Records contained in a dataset
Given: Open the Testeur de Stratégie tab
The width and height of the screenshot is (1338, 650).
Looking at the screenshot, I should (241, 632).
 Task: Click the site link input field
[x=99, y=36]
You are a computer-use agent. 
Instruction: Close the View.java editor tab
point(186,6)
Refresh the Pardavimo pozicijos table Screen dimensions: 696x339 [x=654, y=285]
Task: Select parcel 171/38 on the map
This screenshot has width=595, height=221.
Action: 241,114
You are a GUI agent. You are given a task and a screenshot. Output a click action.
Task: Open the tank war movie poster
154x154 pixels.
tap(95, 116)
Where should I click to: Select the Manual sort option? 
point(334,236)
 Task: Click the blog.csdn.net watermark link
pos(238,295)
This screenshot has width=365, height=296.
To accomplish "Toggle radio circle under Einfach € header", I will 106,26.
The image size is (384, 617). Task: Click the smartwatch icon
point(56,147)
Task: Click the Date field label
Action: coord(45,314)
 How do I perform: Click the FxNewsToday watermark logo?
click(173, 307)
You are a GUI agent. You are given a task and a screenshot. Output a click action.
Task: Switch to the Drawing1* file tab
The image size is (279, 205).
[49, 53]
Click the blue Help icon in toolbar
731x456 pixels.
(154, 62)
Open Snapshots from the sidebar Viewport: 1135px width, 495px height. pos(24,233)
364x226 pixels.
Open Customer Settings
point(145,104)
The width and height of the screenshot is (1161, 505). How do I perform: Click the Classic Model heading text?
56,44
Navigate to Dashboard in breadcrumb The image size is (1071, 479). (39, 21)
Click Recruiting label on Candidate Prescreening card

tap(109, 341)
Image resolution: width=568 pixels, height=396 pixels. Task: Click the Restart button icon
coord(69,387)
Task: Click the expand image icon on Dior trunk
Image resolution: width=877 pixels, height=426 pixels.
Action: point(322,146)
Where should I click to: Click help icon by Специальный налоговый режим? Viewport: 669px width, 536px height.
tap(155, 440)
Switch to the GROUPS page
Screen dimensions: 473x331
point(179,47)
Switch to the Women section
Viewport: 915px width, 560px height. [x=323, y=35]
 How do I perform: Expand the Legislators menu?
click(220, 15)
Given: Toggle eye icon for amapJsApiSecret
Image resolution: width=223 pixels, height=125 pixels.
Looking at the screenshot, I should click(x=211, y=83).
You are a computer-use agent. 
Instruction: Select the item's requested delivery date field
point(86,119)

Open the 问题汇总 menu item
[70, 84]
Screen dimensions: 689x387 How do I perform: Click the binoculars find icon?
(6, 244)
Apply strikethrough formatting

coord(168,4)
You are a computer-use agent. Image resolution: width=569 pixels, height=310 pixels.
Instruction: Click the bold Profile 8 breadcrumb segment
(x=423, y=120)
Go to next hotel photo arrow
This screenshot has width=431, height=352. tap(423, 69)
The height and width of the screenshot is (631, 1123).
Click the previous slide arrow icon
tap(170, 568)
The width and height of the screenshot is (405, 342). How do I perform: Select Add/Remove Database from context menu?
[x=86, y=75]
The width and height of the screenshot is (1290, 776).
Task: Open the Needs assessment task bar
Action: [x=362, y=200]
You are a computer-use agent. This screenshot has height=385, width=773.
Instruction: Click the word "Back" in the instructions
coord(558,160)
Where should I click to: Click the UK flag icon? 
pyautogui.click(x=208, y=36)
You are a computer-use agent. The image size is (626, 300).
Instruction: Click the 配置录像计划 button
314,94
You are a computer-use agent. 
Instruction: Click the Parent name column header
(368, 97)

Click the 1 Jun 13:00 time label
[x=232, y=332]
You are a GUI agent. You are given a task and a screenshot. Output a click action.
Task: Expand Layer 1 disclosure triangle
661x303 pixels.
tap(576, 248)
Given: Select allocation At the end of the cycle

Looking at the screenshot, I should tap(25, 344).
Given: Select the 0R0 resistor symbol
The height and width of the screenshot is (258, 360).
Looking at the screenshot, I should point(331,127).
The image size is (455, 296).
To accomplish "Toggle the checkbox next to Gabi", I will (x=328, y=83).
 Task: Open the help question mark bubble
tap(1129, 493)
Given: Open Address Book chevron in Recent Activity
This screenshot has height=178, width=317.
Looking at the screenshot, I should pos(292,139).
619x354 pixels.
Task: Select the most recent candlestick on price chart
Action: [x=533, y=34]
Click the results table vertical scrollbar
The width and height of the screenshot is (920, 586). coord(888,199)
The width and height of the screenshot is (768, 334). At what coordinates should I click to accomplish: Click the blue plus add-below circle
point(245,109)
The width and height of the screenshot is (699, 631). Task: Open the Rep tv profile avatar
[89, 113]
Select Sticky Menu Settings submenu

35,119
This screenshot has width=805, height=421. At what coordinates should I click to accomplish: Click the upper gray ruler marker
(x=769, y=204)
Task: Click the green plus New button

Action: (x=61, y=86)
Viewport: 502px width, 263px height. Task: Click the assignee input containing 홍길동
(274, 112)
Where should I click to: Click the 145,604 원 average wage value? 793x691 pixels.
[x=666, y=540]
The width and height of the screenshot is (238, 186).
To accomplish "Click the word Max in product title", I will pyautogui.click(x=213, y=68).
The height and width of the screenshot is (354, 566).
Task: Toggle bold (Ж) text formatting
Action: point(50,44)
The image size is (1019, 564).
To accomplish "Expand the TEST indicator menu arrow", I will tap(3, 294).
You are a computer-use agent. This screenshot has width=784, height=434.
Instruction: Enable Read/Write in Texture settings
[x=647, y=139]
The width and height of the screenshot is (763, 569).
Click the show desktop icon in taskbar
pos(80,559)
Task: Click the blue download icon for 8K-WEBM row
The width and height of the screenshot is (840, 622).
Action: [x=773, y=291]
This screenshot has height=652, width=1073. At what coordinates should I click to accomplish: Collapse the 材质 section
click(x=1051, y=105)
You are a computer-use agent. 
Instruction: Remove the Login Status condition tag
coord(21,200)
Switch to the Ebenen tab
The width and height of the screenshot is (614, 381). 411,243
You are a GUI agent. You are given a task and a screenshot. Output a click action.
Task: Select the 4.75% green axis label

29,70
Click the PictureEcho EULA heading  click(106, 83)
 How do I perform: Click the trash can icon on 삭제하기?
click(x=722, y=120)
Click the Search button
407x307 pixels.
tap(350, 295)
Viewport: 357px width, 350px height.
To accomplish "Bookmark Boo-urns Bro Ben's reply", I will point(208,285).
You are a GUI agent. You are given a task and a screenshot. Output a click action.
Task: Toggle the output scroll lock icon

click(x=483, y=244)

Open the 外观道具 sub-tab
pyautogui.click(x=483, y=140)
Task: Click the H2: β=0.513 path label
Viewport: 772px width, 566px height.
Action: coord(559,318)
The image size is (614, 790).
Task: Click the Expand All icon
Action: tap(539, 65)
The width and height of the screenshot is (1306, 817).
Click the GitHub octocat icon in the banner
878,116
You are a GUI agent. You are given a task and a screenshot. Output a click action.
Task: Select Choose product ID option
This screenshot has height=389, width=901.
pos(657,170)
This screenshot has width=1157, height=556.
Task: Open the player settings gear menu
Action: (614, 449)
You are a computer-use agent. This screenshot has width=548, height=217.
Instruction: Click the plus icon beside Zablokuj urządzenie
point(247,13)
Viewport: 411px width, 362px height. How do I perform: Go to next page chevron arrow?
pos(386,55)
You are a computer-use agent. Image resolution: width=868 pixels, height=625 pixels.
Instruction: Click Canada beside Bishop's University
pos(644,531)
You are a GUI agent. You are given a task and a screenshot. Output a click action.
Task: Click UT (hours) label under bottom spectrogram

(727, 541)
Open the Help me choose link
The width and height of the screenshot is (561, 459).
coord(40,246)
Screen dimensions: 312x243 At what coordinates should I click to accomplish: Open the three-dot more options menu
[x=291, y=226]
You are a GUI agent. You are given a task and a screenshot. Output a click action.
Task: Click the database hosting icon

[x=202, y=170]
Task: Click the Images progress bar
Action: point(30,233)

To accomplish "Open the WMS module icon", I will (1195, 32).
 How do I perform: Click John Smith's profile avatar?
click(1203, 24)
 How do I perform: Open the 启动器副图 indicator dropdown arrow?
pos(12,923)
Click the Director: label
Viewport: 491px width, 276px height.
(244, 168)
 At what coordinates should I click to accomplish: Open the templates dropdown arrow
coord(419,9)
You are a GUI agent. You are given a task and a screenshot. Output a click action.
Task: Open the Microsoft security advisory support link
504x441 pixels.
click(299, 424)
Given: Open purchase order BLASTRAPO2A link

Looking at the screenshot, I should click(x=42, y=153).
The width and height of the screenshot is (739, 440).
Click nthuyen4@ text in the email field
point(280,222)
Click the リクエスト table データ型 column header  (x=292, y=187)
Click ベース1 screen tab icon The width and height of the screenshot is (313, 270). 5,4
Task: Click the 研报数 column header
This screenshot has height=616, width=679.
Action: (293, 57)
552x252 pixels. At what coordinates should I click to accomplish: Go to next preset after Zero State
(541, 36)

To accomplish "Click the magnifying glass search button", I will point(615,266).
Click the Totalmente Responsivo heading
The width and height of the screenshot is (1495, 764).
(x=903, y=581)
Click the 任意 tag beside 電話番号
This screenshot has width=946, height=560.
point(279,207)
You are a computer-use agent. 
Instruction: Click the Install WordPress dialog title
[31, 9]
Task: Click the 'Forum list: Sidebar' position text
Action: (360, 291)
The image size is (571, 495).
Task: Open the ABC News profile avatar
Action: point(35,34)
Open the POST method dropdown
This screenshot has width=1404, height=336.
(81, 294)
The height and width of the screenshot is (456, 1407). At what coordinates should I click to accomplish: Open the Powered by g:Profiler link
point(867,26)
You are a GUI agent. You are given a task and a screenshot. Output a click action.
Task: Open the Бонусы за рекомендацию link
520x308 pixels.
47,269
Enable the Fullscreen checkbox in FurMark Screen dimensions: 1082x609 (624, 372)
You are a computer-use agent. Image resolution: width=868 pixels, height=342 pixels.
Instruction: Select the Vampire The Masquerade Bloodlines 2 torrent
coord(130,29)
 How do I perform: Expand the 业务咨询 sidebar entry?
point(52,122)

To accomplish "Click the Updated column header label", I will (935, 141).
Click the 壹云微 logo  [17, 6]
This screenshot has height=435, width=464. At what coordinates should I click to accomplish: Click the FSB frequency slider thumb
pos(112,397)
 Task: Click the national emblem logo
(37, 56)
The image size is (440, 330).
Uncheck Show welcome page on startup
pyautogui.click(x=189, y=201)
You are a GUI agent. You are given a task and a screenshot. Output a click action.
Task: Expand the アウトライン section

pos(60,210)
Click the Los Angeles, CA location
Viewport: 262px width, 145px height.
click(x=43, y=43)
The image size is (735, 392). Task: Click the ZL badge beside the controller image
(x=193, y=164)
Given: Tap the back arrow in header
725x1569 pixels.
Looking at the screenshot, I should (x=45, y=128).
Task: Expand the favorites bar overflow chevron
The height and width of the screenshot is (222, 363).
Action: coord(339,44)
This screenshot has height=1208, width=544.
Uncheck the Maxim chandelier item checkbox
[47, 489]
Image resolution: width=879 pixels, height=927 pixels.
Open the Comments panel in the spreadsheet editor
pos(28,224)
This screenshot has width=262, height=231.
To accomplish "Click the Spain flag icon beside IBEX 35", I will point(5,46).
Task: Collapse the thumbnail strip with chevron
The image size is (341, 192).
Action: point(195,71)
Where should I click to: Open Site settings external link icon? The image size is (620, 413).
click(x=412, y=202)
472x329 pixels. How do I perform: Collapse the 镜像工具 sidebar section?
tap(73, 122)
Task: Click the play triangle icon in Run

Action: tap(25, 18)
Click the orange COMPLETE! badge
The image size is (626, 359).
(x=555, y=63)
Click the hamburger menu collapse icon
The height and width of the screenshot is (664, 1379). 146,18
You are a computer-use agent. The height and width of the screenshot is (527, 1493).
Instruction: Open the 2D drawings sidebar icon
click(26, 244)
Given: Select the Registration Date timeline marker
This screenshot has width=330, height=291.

EXERCISE DETAILS
Quote the data above from the line containing "Instruction: Click the 配置录像计划 button" to the line containing "Given: Select the 0R0 resistor symbol", inclusive, and stop.

OUTPUT OF THE TASK
Instruction: Click the 配置录像计划 button
314,94
You are a computer-use agent. 
Instruction: Click the Parent name column header
(368, 97)

Click the 1 Jun 13:00 time label
[x=232, y=332]
You are a GUI agent. You are given a task and a screenshot. Output a click action.
Task: Expand Layer 1 disclosure triangle
661x303 pixels.
tap(576, 248)
Given: Select allocation At the end of the cycle

Looking at the screenshot, I should tap(25, 344).
Given: Select the 0R0 resistor symbol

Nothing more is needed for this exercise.